Stored records:
···

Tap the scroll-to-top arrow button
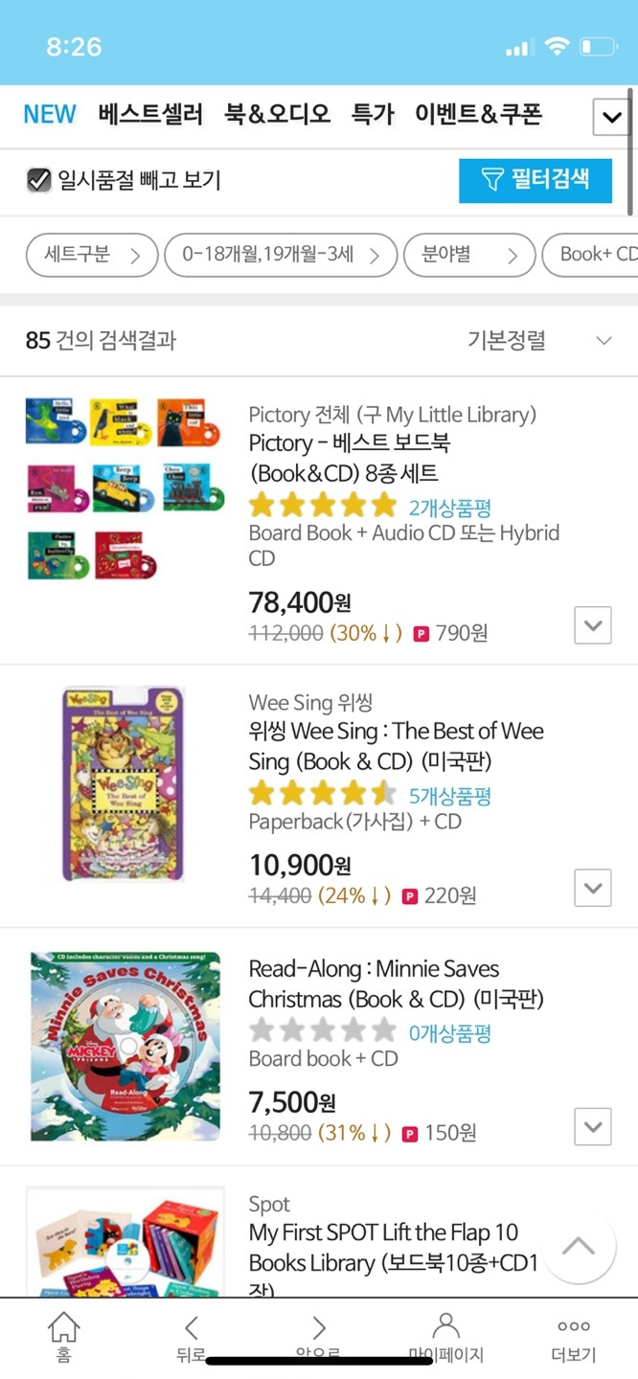 [x=579, y=1247]
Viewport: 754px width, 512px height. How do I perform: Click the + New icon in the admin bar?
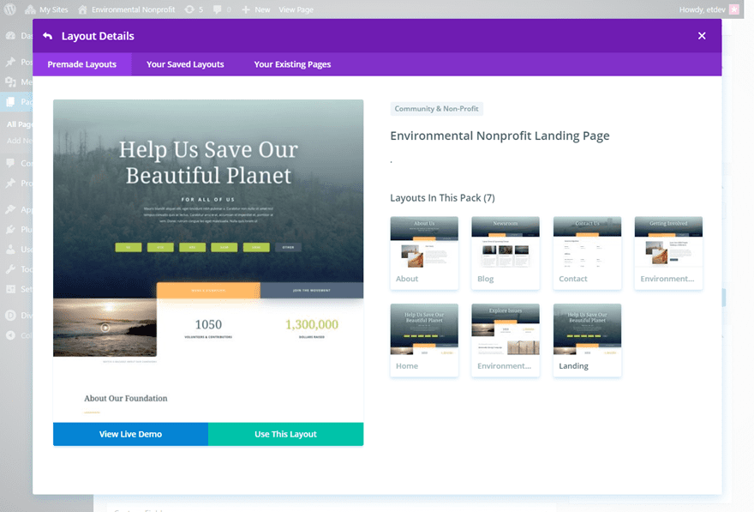point(245,9)
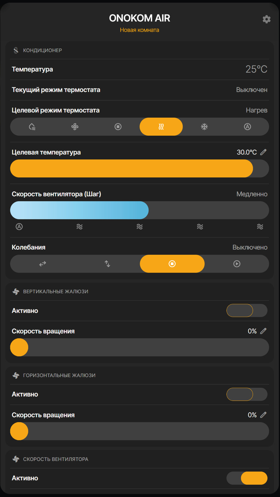Enable horizontal swing oscillation

[42, 264]
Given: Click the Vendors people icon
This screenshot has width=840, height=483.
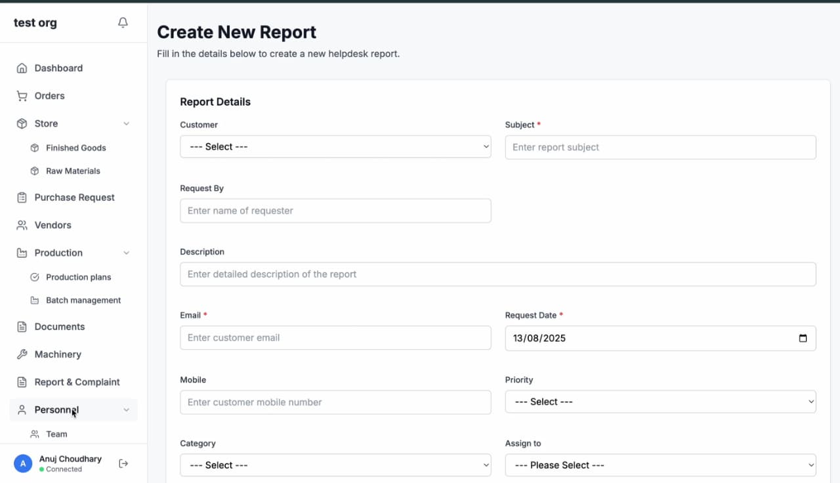Looking at the screenshot, I should coord(22,225).
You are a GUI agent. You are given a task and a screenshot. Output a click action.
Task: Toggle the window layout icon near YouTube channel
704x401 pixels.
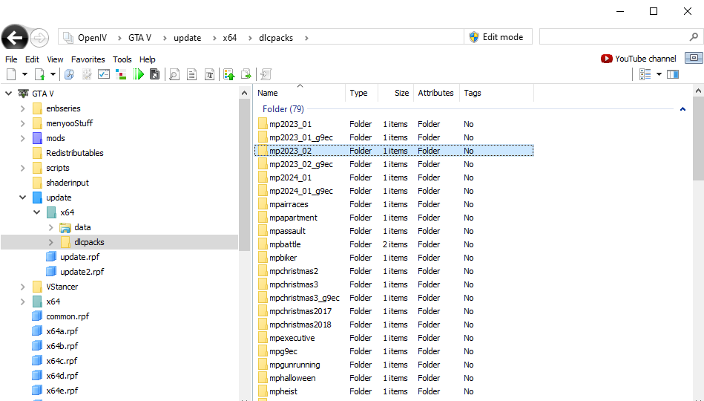pyautogui.click(x=694, y=58)
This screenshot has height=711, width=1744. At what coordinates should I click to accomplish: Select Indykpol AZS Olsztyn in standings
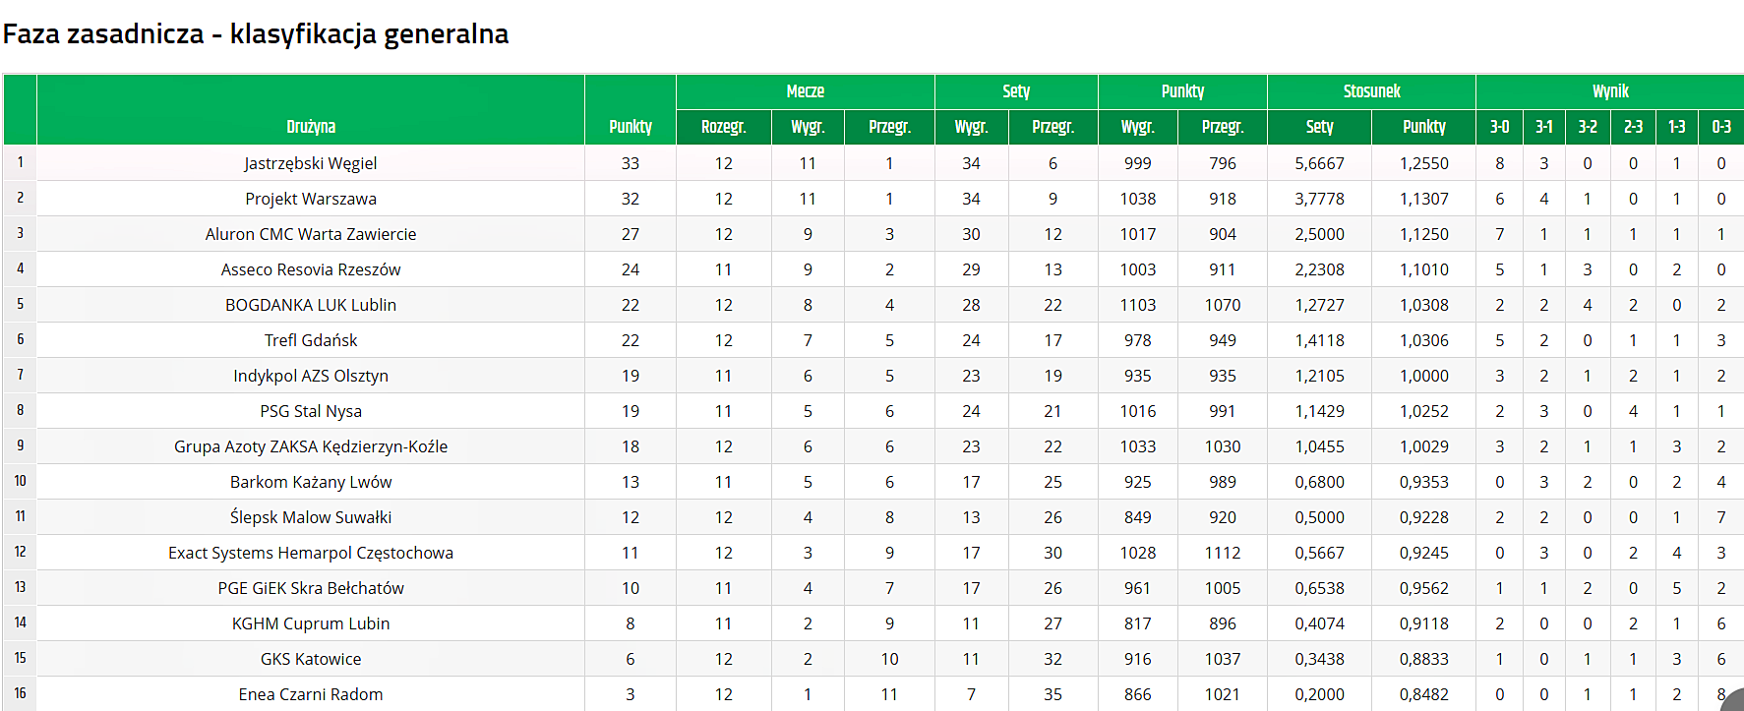pyautogui.click(x=311, y=376)

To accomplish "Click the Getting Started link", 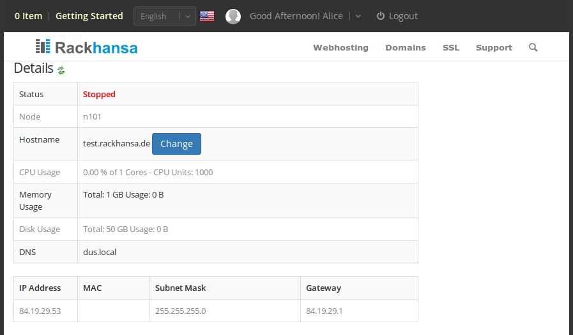I will pyautogui.click(x=89, y=16).
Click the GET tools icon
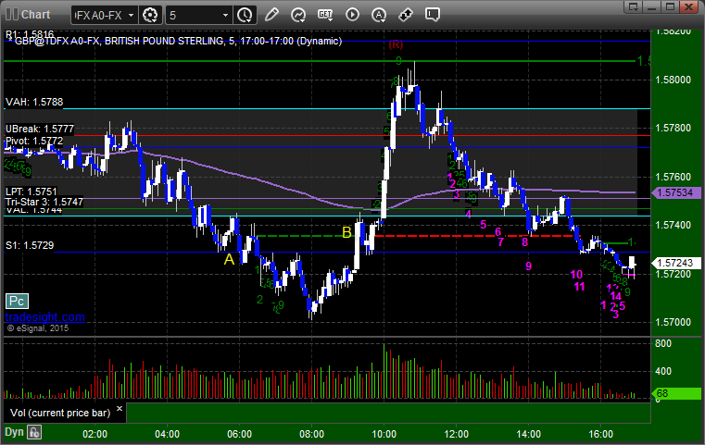 tap(325, 15)

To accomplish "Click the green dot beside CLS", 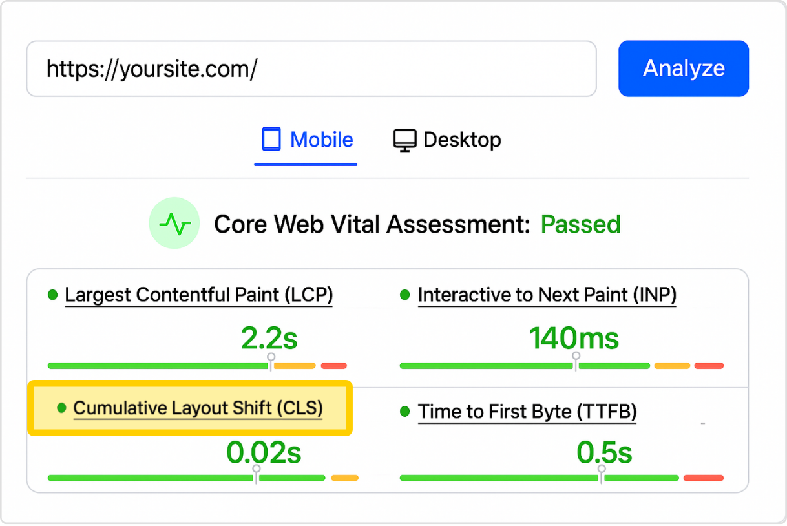I will (x=62, y=408).
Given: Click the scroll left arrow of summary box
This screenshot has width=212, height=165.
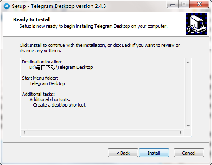Looking at the screenshot, I should point(24,133).
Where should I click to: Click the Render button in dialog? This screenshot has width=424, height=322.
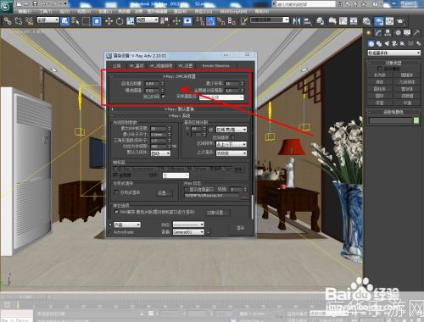(x=240, y=228)
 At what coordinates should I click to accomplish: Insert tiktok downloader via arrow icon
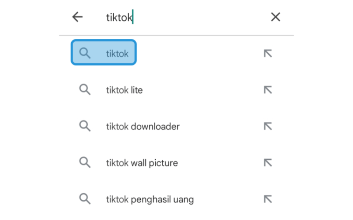tap(268, 126)
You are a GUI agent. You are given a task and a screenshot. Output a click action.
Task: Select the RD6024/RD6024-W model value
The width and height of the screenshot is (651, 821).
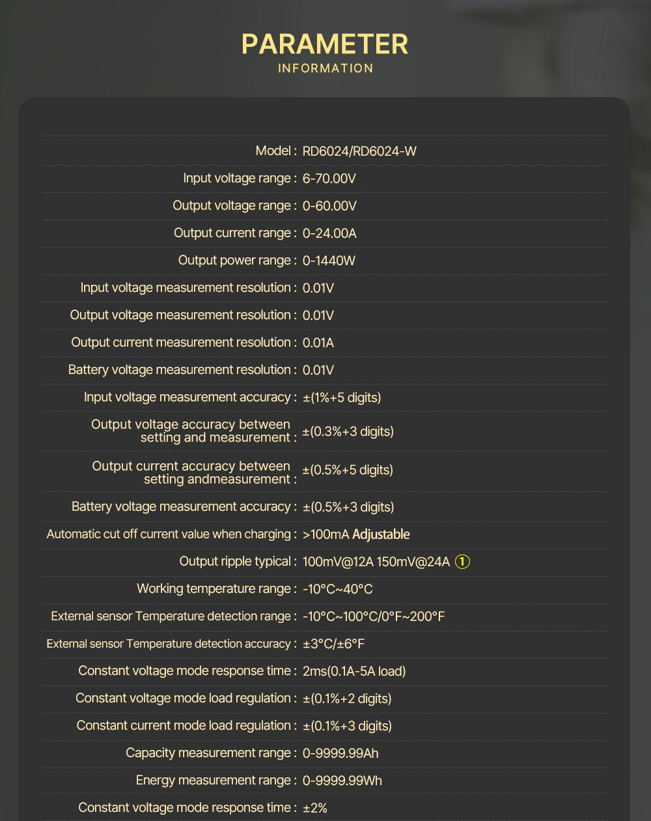coord(359,151)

···

• TO DO:
The lines to copy exactly start with the line above that has "Viewport: 754px width, 512px" and go on through the line that has "Task: Toggle the"; please include both, add nothing else, and omit the pictures.

• SOLUTION FOR THIS EXERCISE:
Viewport: 754px width, 512px height. How do I perform: Click the + New icon in the admin bar?
point(245,9)
Enable horizontal swing oscillation

[42, 264]
Given: Click the Vendors people icon
This screenshot has width=840, height=483.
Looking at the screenshot, I should coord(22,225).
You are a GUI agent. You are given a task and a screenshot. Output a click action.
Task: Toggle the window layout icon near YouTube channel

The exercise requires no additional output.